Monday, May 30, 2016
0 comments

SQL Server Hardware Configuration Best Practices

2:53 PM
Problem
You have been asked to deploy a brand new SQL Server instance.  Your management asks you to come up with the best balance of availability, performance and cost for SQL Server.  What do you recommend?
Solution
I'm going to try to describe my recommendations for hardware and server configuration best practices.  However, let me just say that best practices are somewhat of a sticky issue.  Almost everybody has an opinion just like almost everybody has a nose.  I am hoping that this article will generate a good deal of helpful discussion.  I really hope community members keep it to a helpful discussion however.

High Availability

The whole point of High Availability (HA) is to have your service available to respond to requests, to have your database available and not have consistency issues.  There are four main ways to provide HA; power, redundant hardware, clustering and multiple copies of your database.

Power

Your server at a minimum should have dual power supplies connected to a UPS.  For extra protection, it is good to have separate power feeds as well. 

Redundant Hardware

As listed above, you should have dual power supplies, and for disks, some form of RAID that provides redundancy.  Jeremy Kadlec describes the different types of RAID in his article Hardware 101 for SQL Server DBAs.  In general, RAID 1, 5, 6, 10 or 0+1 will provide redundancy.  You should always configure hot spares when using RAID with redundancy.  That way, you have to have at least two failures before you actually go down.
It's not exactly redundant hardware, but backups should always be on another device, like a file server.  That way if your SQL Server completely melts into the ground, your backups are safe elsewhere.

▶ Dataset excerpt
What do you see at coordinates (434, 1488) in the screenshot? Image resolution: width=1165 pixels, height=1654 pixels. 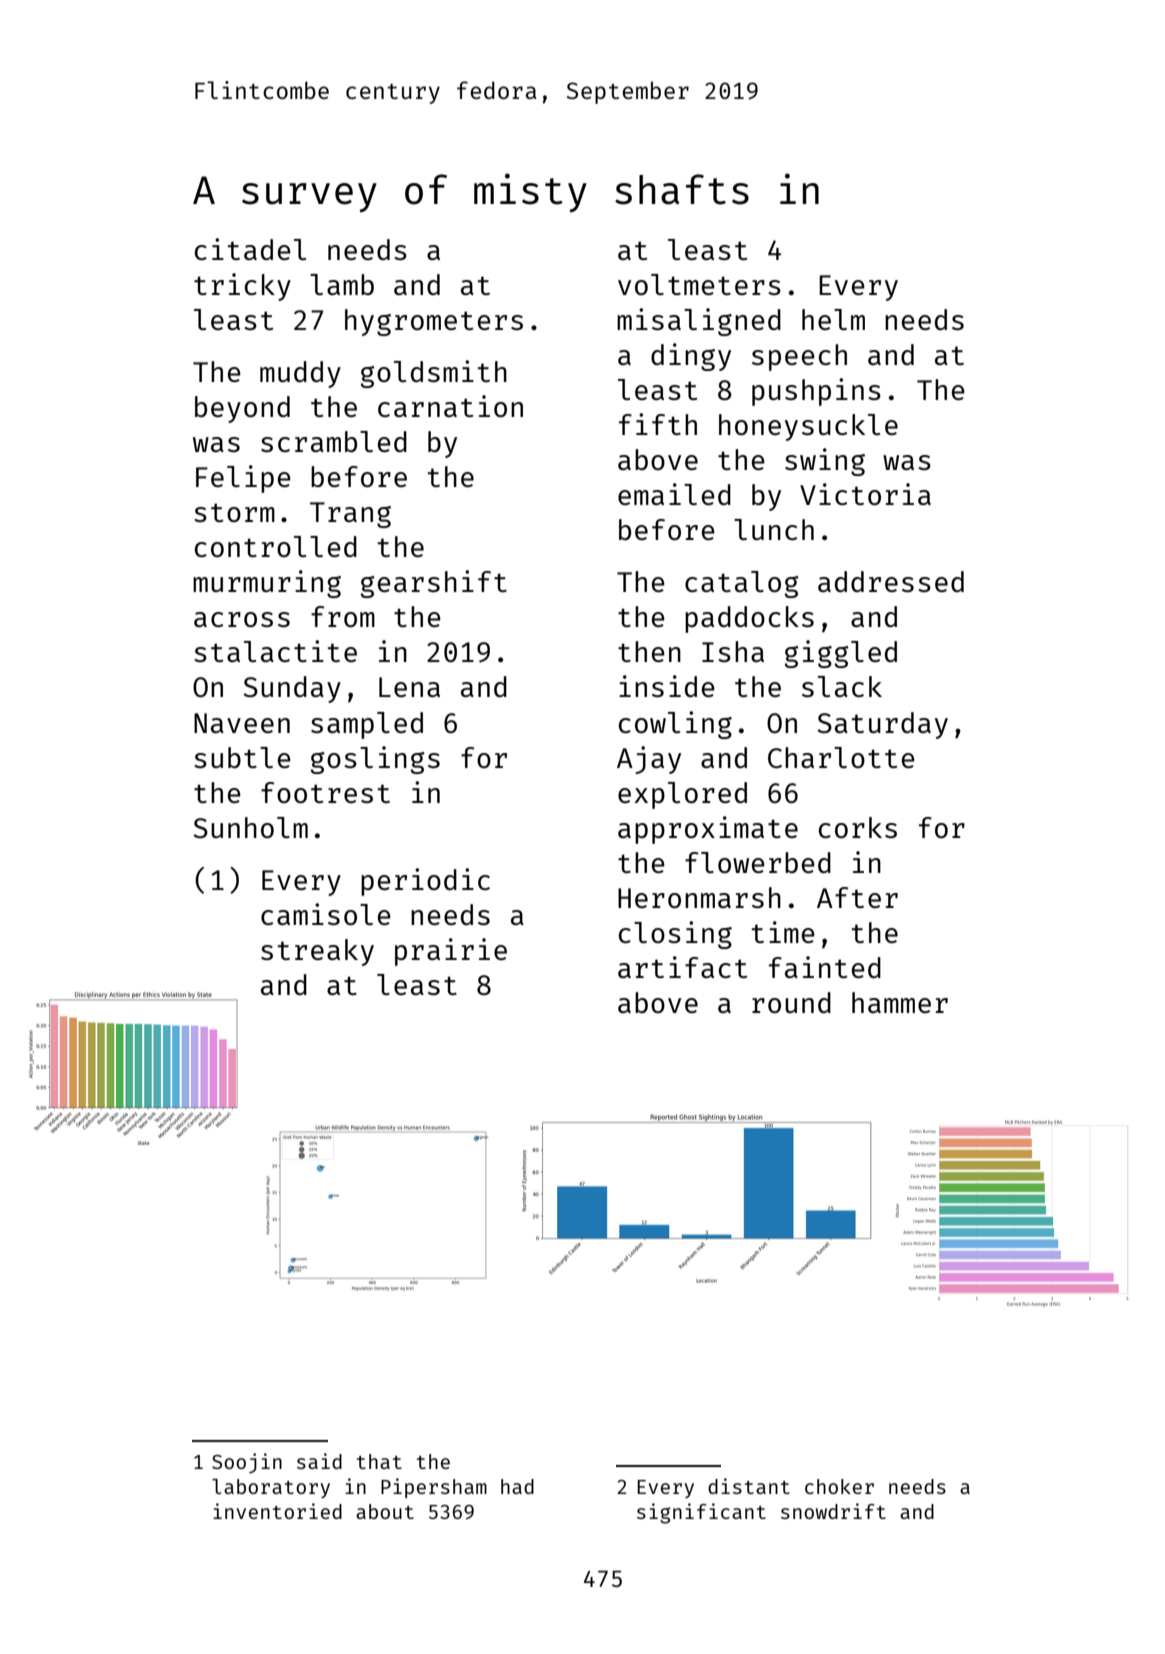 I see `Pipersham` at bounding box center [434, 1488].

▶ Direction
Please name the four main ways of providing high availability listed in the SQL Server hardware article.

▶ Written solution
Power, redundant hardware, clustering and multiple copies of your database.